Yes and I agree. Health care is different it is essential to the well-being of our citizens and therefore our society at large. I agree that it should be affordable and accessable to ALL CITIZENS, not just those fianancially well off enough to afford it.
What I don't get is the government sees no problem controlling the cost of the actual service (i.e how much they will pay for a chole, or cardiac cath, x-ray, a day in-patient, etc.). I actually had one staffer tell me that they have a big book that they look up what the profit margin of the hospitals is, and they have determined they (hospitals) are making money and that if they don't pay their workers enough to keep them (nursing shortage) that's their problem. And they apparently believe market forces will prevail to correct the problem.
Why then is there suddenly this attitude of 'hands off we can't tell insurance companies how much profit margin they can have. What their CEO's take out of the system isn't our (the governments) business.' No one in the government says, well if they can pay their executives that kind of money maybe they're charging to much for their service, let's put a cap on what they can charge for insurance. That for some reason is taboo.
Now that I think about it, isn't that exactly what happen with medicare HMO's?
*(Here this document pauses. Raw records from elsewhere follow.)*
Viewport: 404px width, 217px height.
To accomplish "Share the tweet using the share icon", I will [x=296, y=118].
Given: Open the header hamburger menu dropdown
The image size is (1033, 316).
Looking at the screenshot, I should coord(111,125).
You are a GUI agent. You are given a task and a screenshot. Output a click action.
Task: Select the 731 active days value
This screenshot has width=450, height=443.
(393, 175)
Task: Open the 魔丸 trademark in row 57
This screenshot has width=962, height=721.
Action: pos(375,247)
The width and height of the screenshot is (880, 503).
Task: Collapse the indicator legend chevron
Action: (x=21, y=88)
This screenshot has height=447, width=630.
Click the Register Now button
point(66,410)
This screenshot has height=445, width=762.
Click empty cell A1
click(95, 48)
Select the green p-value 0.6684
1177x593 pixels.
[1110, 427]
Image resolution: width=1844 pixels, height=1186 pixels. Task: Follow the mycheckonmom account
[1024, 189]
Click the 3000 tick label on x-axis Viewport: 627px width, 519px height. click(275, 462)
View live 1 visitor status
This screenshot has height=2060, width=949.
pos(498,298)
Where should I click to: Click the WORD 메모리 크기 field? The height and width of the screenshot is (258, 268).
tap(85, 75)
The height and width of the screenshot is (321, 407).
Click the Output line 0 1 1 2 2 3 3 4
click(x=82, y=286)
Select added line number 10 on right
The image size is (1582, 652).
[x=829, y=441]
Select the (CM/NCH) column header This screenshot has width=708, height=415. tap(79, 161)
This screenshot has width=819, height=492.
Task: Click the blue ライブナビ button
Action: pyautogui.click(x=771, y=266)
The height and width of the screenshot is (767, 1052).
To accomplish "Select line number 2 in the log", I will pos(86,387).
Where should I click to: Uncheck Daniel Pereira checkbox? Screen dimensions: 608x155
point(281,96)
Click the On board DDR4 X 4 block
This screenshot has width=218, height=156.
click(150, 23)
And isn't that exactly why the insurance companies started dumping Medicare patients, because Medicare wasn't giving them a big enough profit margin. And yet when the doctors and hospitals complain about the same thing they are labeled greedy and blamed as the reason why health care costs are rising.
No one seems to care that millions are raked out of the system by the CEO's of these insurance companies. Why? In the big picture is it really just seen as insignificant?